A) An example structure of SARS-CoV-2 Spike protein from our simulations that is fully compatible with receptor binding, as shown by superimposing ACE2 (gray). The three chains of Spike are illustrated with a cartoon and transparent surface representation (orange, teal, and purple), and glycans are shown as sticks (green). B) Three Spike homologues have very different probabilities of adopting ACE2 binding competent conformations, likely modulating their affinities for both ACE2 and antibodies that engage the ACE2-binding interface. HCoV-NL63, SARS-CoV-1, and SARS-CoV-2 are shown as light-blue, orange, and black, respectively. C) The probability distribution of Spike opening for each homologue. Opening is quantified in terms of how far the center of mass of an RBD deviates from its position in the closed (or down) state. The cryptic epitope for the antibody CR3022 (red) is only accessible to antibody binding in extremely open conformations. D) Our simulations capture exposure of cryptic epitopes that are buried in the up and down cryoEM structures. The fraction of residues within different epitopes that are exposed to a 0.5 nm radius probe for the down structure (blue), up structure (yellow), the ensemble average from our simulations (green), and the maximum value we observe in our simulations (red). Epitopes are determined as the residues that contact the specified antibody, and are clustered by their binding location on the RBD.

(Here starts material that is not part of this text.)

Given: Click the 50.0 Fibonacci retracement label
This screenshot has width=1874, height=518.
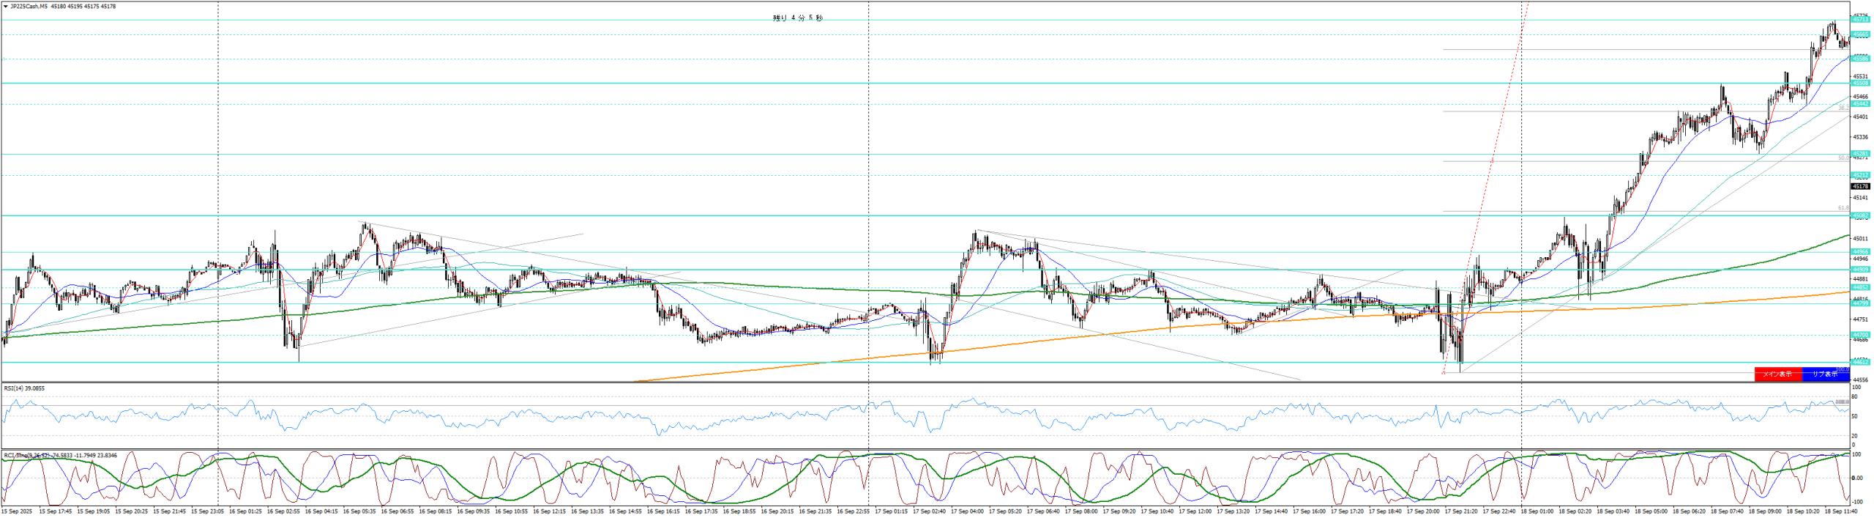Looking at the screenshot, I should [1843, 158].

Figure 3:. Effects of glycan shielding and conformational masking on the accessibility of different parts of the Spike to potential therapeutics.

A) The probability that a residue is exposed to potential therapeutics, as determined from our structural ensemble. Red indicates a high probability of being exposed and blue indicates a low probability of being exposed. B) Exposure probabilities colored on the surface of the Spike protein. Exposed patches are circled in orange. Red residues have a higher probability of being exposed, whereas blue residues have a lower probability of being exposed. Green atoms denote glycans. C) Sequence conservation score colored onto the Spike protein. A conserved patch on the protein is circled in orange. Red residues have higher conservation, whereas blue residues have lower conservation. D) The difference in the probability that each residue is exposed between the ACE2-binding competent conformations and the entire ensemble. Red residues have a higher probability of being exposed upon opening, whereas blue residues have a lower probability of being exposed.

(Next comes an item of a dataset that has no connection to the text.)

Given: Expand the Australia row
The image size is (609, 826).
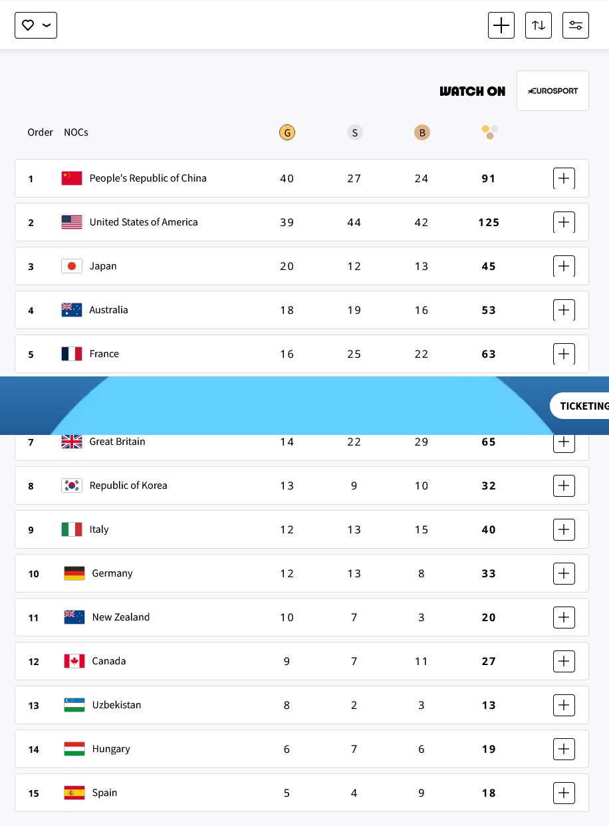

Figure 4:. Examples of cryptic pockets and functionally-relevant dynamics.

A-B) Conformational ensemble of M^pro (monomeric) highlighting cryptic pockets near the active site (AS) and domain interface (DI). Conformational states (black circles) are projected onto the solvent accessible surface areas (SASAs) of residues surrounding either the active-site or dimerization interface. The starting structure for simulations (6Y2E) is shown as a red dot. Representative structures are depicted with cartoon and transparent surface. Domains I and II are colored cyan and domain III is colored gray. The loop of domain III, which covers the active-site residues and is seen to be highly dynamic, is colored red. C-D) The conformational ensemble from our simulations of nucleoprotein is similar to the distribution of structures seen experimentally. Conformational states are projected onto the distance and angle between the positive finger and a nearby loop. Angles were calculated between vectors that point along each red segment in panel D and distances were calculated between their centers of mass. Cluster centers are represented as black circles, the starting structure for simulations (6VYO) is shown as a red dot, and NMR structures are shown with solid blue dots. Representative structures are shown as cartoons.

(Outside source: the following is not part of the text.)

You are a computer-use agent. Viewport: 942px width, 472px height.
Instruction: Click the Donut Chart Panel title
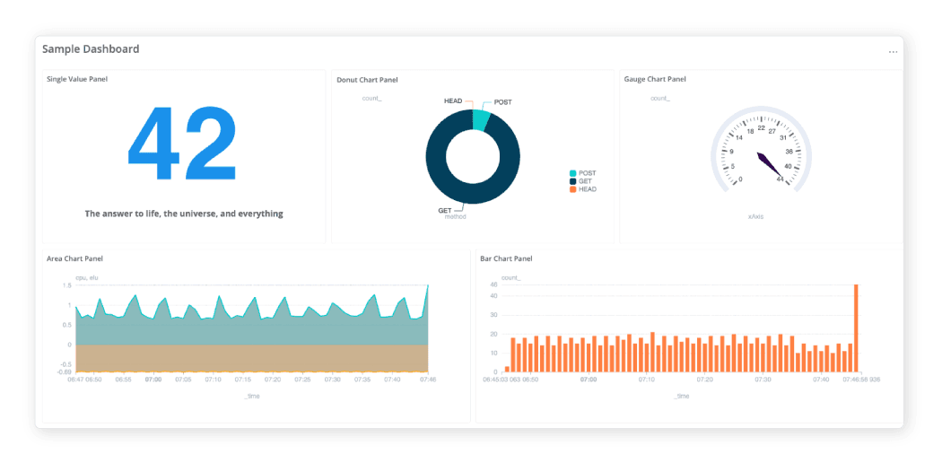367,80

Figure 5:. NSP10/NSP14 (complex) transition from closed to open state.

Backbone is represented as a cartoon and sidechains are represented with a transparent surface. The residues that undergo a large conformational change to expose a cryptic pocket are highlighted in pink.

Figure 6:. Human IL6-R transition from expanded to closed state.

Backbone is represented as a cartoon and sidechains are represented with a transparent surface. The residues that undergo a large conformational change to reveal a potential druggable site are highlighted in red.